Harth
Programming
Language

Introduction

An important aspect of new programming languages and their design is Naming and Identities.

Essentially:

  • How do we name our new language’s definitions (classes, functions, etc).
  • How does the language uniquely identify these same things (classes, functions, etc).

Names

Software Engineers, usually English speaking, typically use easy to remember and descriptive names for classes, functions and similar. There is a lot of variance in style and length, so our new language has to cope with this.

Name

The Harth Programming Language will have a Name type to represent the simplest name. This is typically used to represent local variables, function parameters. For example the x local variable defined below:

var x : Int = 1

The Name type therefore:

  • Represents a simple UN-scoped named definition (here x).
  • Is represented by a String; the name of the definition (here "x").
class Name
{
    property Text : String 
}

Path

The Path type will represent more complex names. This is typically used to represent classes, functions and other definitions which have non-local scope. For example:

package /MyPackage

class MyType
{
}

Here the class MyType;

  • has a Path representing"/MyPackage/MyType",
  • which is the fully qualified “path”,
  • is similar to an absolute UNIX path.
class Path
{
    property Parent : Path?
    property Name : Name
}

The Path type:

  • Has an optional Parent path (in our example /MyPackage is the parent path).
  • Contains the final Name instance; the simple local name.

URL

We could also derive a URL type to represent paths for naming files, URLs and other similar resources later on.

Identities

Identities are used more by the language itself to represent:

  • The unique identity of something (like a social insurance card or Passport number).
  • The immutable identify of something (that is, your name may change, but your identity does not).

Names vs Identities

A Name or Path is more useful as a label to define or refer to something using human textual names. Much like our own name, we could add more (aliases) or change them (deprecate, rename). This is more useful to the human.

An Identity is more useful as a unique identity which is immutable; whatever that something is always has the same unchanging identity. This is more useful to the computer.

Identity

For Identity we could use a GUID or UUID.

I think initally it would be best that Identity composes and hides this decision as much as possible:

class Identity
{
    property Value : Int128

    @private
    property ID : GUID
}

The Identity has a Value (initially an 128-bit integer), and internally we would use a standard GUID or UUID type.

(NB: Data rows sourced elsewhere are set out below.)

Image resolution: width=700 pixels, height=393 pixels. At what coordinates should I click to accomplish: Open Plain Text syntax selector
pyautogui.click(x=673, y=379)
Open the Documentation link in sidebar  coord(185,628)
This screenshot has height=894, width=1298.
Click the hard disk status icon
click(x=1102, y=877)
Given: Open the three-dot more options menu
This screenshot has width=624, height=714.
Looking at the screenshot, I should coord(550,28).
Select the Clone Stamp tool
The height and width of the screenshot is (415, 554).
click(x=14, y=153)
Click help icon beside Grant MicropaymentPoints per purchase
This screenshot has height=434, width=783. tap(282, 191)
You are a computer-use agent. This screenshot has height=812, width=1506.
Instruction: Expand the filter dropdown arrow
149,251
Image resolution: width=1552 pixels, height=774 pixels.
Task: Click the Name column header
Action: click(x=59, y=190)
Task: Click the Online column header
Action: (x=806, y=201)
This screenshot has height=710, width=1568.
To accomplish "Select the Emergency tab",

Definitions and References

We will also need Definition and Reference types to represent definitions and references to class et. al.

Definition

All definitions such as classes, functions, local variables and parameters would be sub-types of Definition:

class Definition
{
    property ID : Identity
    property Path : Path 
    property Aliases : Sequence<Path>
    property References : Sequence<Reference>
}

A definition would have:

  • An ID; the unique identity of this definition.
  • A Path; the current primary path (full name) of this definition.
  • Zero or more Aliases; any other known (or deprecated) names.
  • Zero or more References; any known references to this definition.

Reference

All references to classes, functions, local variables and parameters would be sub-types of Reference:

class Reference
{
    property Path : Path 
    property Definition : Definition?
}

A Reference has:

  • A Path; the current primary path (or name) of this reference.
  • An optional Definition; the currently “bound” definition with the given Path.

Semantic Analysis Types

During the Semantic Analysis phase of compilation, we will also need “Binding” and Scope processes and types to manage linking Definition and Reference instances (class definitions and class references by name for example).

Binding

The process of “Binding” is where all Reference instances are bound by name to their respective Definition. Typically binding is done during the Semantic Analysis of the compiler.

Scope

The Scope of a “Binding” would need to be modeled. The semantic analysis phase would need to build the definition scopes (packages, classes, functions) during analysis.

class Scope
{
    property Parent : Scope?
    property Owner : Definition
    property Definitions : Sequence<Definition>
    property References : Sequence<Reference>
}

A Scope has:

  • An optional Parent; the parent scope which contains this scope.
  • An Owner; the owner definition of this scope.
  • Zero or more Definitions; any known definitions in this scope.
  • Zero or more References; any known references to this definitions in this scope.

Conclusion

Not much new here, if you are very familiar with semantic analysis, names and types.

Some differences;

  • the language reflection is explicitly modeled by types,
  • the definitions have mutable Path or Name to allow for renaming.
  • the definitions are uniquely identified using Identity (guids).

Some thoughts:

  • Using Identity allows for definitions to be stored in databases.
  • Harth itself will almost certainly not use SQL or no-SQL directly.
  • The most often used refactoring “Rename” should be a little easier to implement;
    • require changing the name/path of all known and bound Reference and Definition instances,
    • require the binding process to have completed successfully,
    • have the invariant that the bindings remain immutable (the same) once renaming is complete.
    • should therefore be both global and stable.